So I went to spin classes! My climbing gym, Movement, has spin classes 6 days a week and I went to every single one. I got up at 5:30am during the week to make it to the 6:15 spin classes. For my birthday (early September) Zac got me the Suunto Ultra Sport HR watch. It is by far the nicest piece of equipment I have ever had in my life and I'm still figuring out all of the bells and whistles to it, but during injury what I relied on most was the chest heart rate monitor. I was so thankful for this. I had never worn a heart rate monitor regularly before, and although the wrist ones are kind of cool, nothing is more accurate than a chest strap. I wore it for a few runs and learned what my max heart rate was, and which zones I wanted to be in. This helped so much for spin class, because cycling is fucking hard and I'm not surprised that people dope so much in that community. Watching my heart rate on my watch made me add resistance to the bike when I was already dripping sweat and gasping, pushing me to my maximum for an hour while keeping it light on my calf. I truly believe I was actually gaining aerobic capacity in my last three weeks of training from this. After spinning, I hit the weights. I focused so much on my shoulders, upper back and triceps. I did heavy weights 5 times a week for these areas because I knew that if my injury really got in the way during the race, I would have to turn to my upper body to help carry me through the hard times, and I needed that muscle to be there. So I built it.
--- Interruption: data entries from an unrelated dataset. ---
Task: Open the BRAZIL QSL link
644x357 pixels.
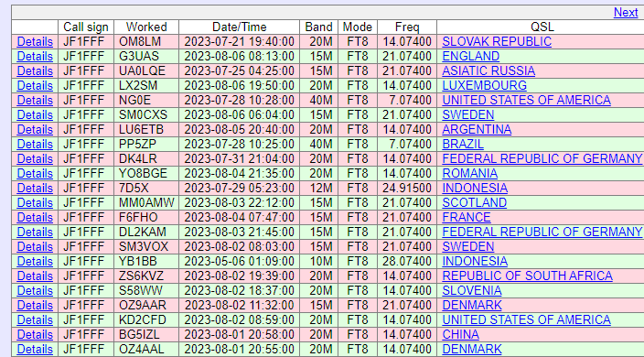Action: pyautogui.click(x=463, y=145)
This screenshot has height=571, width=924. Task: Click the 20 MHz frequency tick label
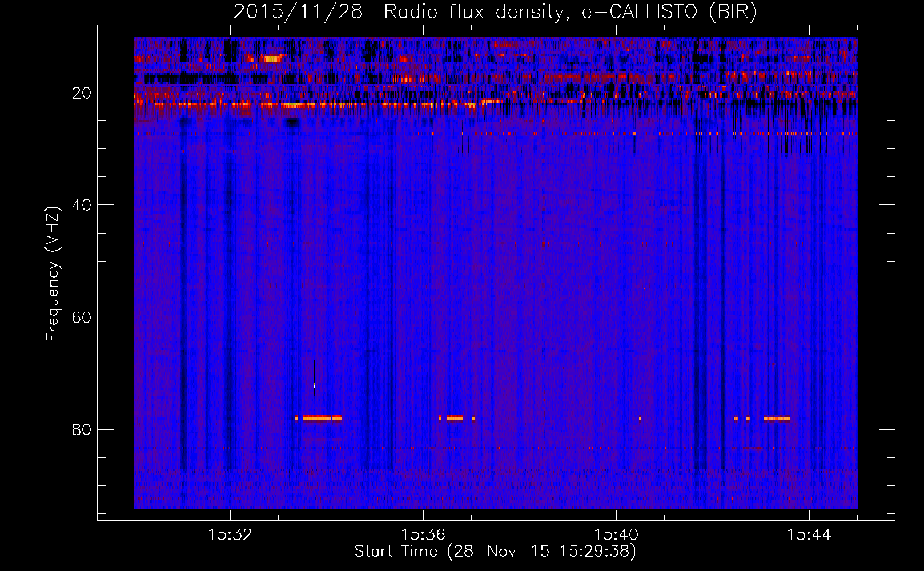click(82, 93)
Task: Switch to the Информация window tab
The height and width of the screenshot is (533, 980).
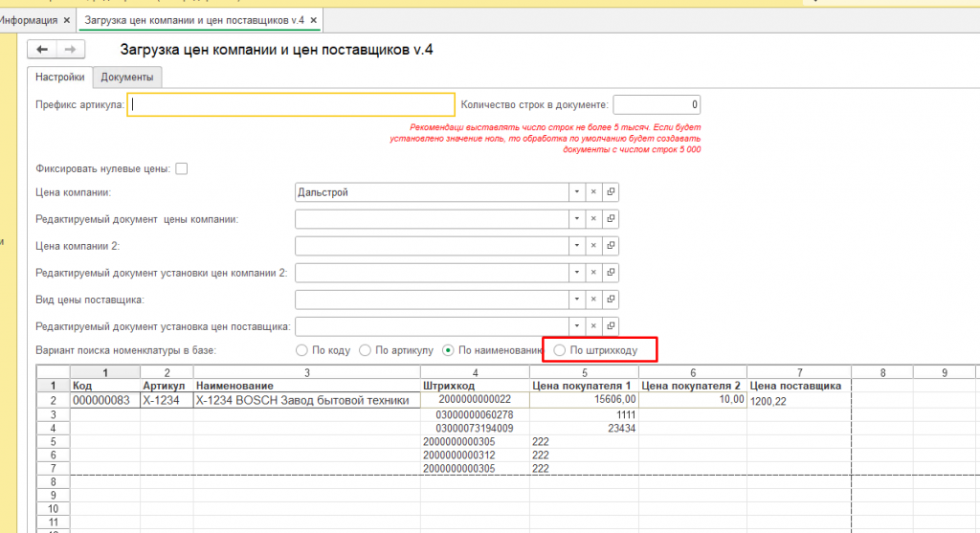Action: pyautogui.click(x=31, y=19)
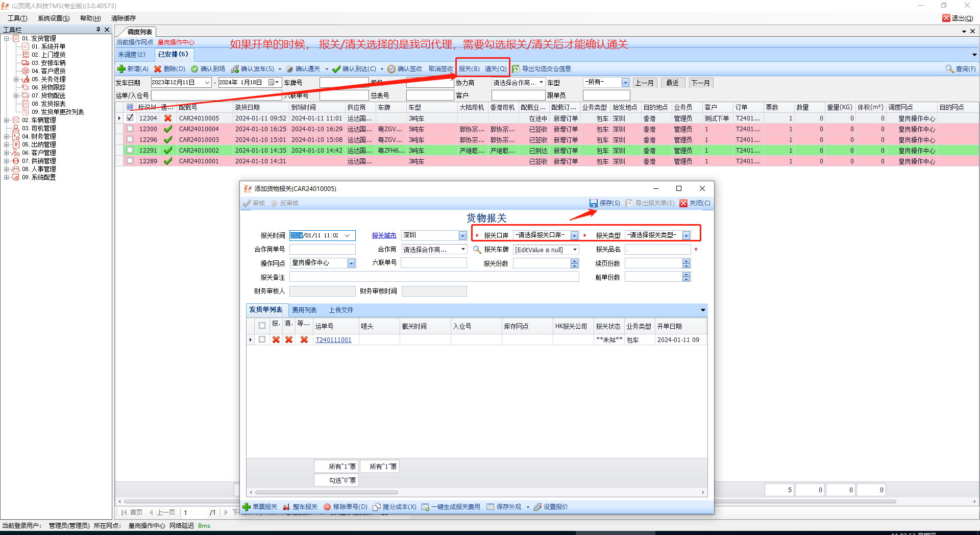Open the 报关类型 dropdown
Image resolution: width=980 pixels, height=535 pixels.
point(686,235)
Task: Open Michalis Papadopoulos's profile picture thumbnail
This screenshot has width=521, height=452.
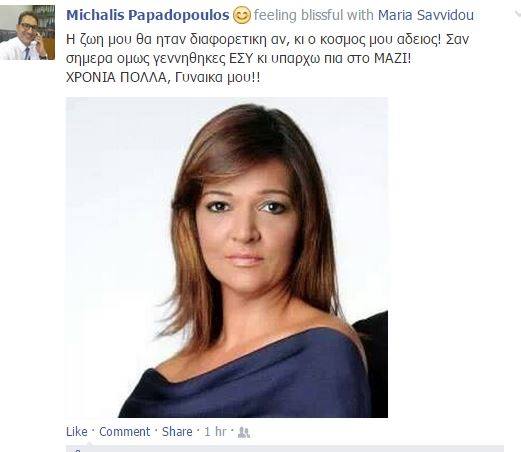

From July 12 to October 8th I was sober, with the exception of my birthday and when my sister came to visit. Sobriety is a big part of training for me for a few different reasons. First, alcohol isn't good for you. We all know the article that's been viral for two years now on how 'red wine is good for you', but we all (hopefully?) are aware that it's not true. When you choose to not put poison into your body, your body is able to work harder and better. I also slept better. Training hard has got to be matched with good sleep for recovery, and I NEVER sleep well after I drink. I also make awful dietary choices when I'm drunk, and if I'm hungover I don't run. So I just cut alcohol out, and it was awesome. It was also extremely difficult, because I was bartending at a job I hated where everyone else was drinking on the job (or blowing coke in the parking lot - but that's a different story). I once again stopped eating meat in May and gave up dairy as well while training. Dairy causes more phlegm and I'm already kind of disgusting when I run, so less snot rockets was really great. Again, it goes back to putting the right nutrients into my body so it could recover and have the ability to perform the way I knew it could and the way I knew I wanted it to. No alcohol and no dairy were difficult lifestyles to adopt at first, but once those 7:30 miles started to come easy, so did the lifestyle.

I had some pretty big failures in my training. I already mentioned I led myself into injury from ignoring hip strength workouts, but I also never made my long run goals. I took my long run schedule from Hal Higdon, with three 20 milers 2-3 weeks from each other, and I failed each one. They were all done in 92-96 degree heat, and by myself. My longest was 19 miles, with 1,000 feet of elevation gain in the first 9.5 miles. That is A LOT for a road run, and the total elevation gain of the Portland Marathon is about 400 spread over 26.2 miles, so it was good training. But I never hit 20 (and I truly don't think you have to). However, my average mile time for my slowest long run was 8:26. So that was good. As I mentioned in the blog post before, I used those long runs to work hard, not to run easy. I tried different strategies and fuels and learned lessons on each one.

I wanted to weight train twice a week and I really had no excuse not to, I just didn't get to the weights a second time per week. Ever. Not once.

Sometimes I put cheese on my tacos. Zac makes us incredible veggie tacos with the Morning Star crumbles, and sometimes I used cheese.

I should've gone to yin yoga more. I do not use yoga for exercise, but I practice yin to help break up connective tissue, deep breathing exercises, anxiety prevention and meditation. It's important and it should've been a weekly regimen while training so hard.

The morning we left for Portland Zac and I found out we had to move when we returned to Denver. It's a long story for another blog post, but it added A LOT of stress, and without Zac being a pillar of reason and comfort, I would've been a wreck. With Zac throughout all of this training I don't think I would've had such a great race. There were a few times he told me to "Remember you're doing this because it's fun" and it annoyed me so much but I knew he was right. I also don't think I've ever had a spectator at a race the way Zac was, and it makes my heart so happy. Anyway...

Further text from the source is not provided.